さて、前回紹介したブラジルからの留学生Dr.Pも先日帰国され、右隣のデスクは再びコーヒーメーカーの置台に逆戻りしてしまいました。
そのDr.Pですが、私と同じく尿流動態検査に力を入れていらっしゃるとのことで、当院での検査の様子も見学していただきました。やはり人間は(少なくとも泌尿器科が好きなおっさんは)トイレにいるときが落ち着くようでして、便器を囲んでの微笑ましい日伯交流となりました。ブラジルでは、他の診療科の医師が、排尿機能に関する専門的な検査を泌尿器科医師に依頼するらしいですよ。ちょうど、我々が心電図やCTをオーダーするように。
Dr.の会話が流暢な日本語でなければ、おそらく自分の耳を疑ったはずです。「専門的な検査の適応は専門家の医師が判断するのが当然で、それが侵襲的な検査であればなおさら」というのが我々の感覚ですし。
しかし、どれが最善かという話はさておき、万事、我々の常識がグローバルスタンダートである、もしくはそれに近いもののはずだという思い込みは危険ということですね。
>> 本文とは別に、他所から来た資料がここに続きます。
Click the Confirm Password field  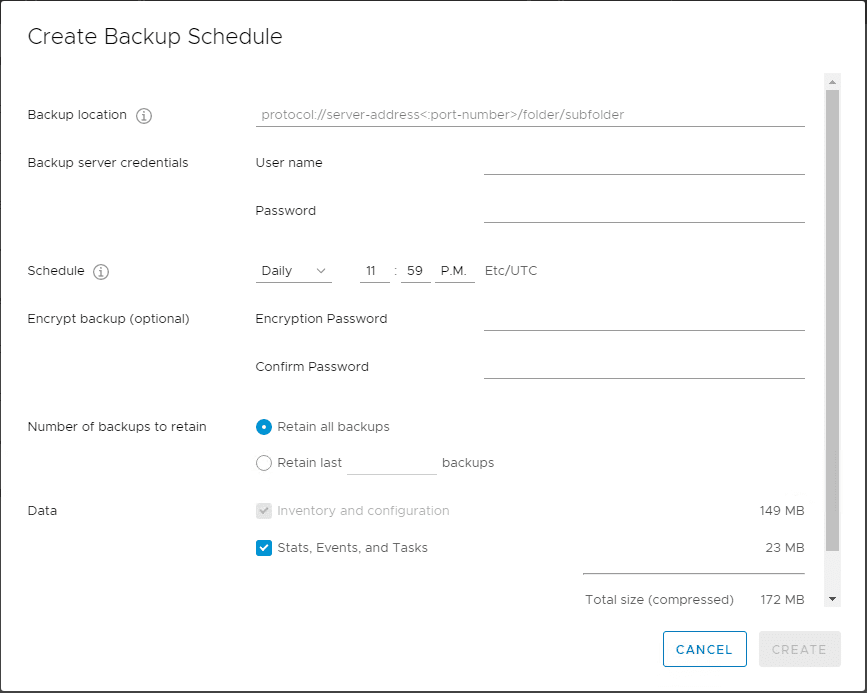click(x=644, y=367)
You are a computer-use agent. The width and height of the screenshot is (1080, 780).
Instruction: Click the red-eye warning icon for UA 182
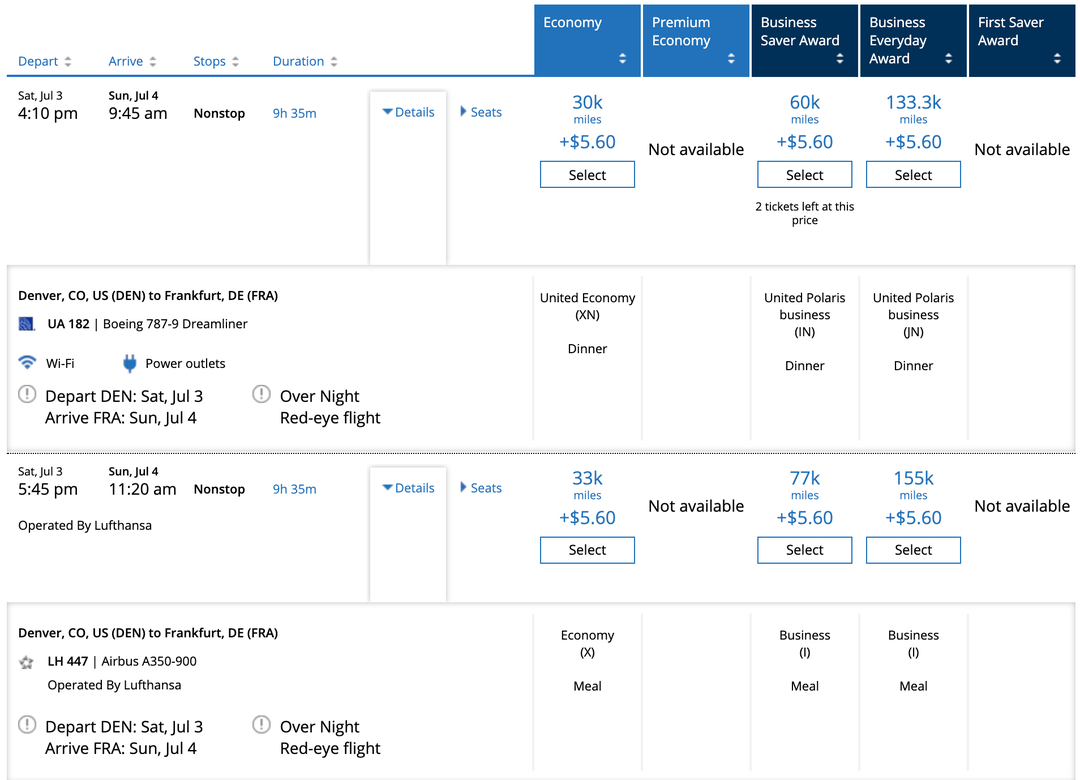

わずか数十センチの距離から地球の真裏へ。これまでも様々な出会いと別れがありましたが、距離的にこれほど遠い別れというのは、理論上絶対に存在しません。機会があったら、近くに寄ったら、なんてことは簡単には申せませんし、このブログのことを教えておけば良かったなと少し後悔しています。
新品のコーヒーメーカーで淹れるコーヒーもどこかほろ苦く感じるこの頃ですが、身体とは正直なもので、そうこうしているうちに利尿がついて、つかの間の感傷も尿意に気圧されたりもします。
でもDr.Pなら、「それでイインダヨ!」と、排尿機能に携わる医師として優しく微笑んでくれそうな気がしますね。
この世で最も遠いところに住んでいる同志との、奇跡と呼んで差し支えないような今回のご縁を神に感謝しつつ、最後は難しい話は抜きにして、Dr.の祖国での幸せを願いたいと思います。
国が違えばいろいろ違うものなのですね。
生活習慣なんかに関しても随分と異なりそうですからね。
ちなみに膀胱内圧測定を他科医師がオーダーするのは、内圧測定をしていないと保険が効かないためとか。まあ、日本でいうところの「保険病名」のような感覚でしょうか。
まさに、所変われば・・・ですね。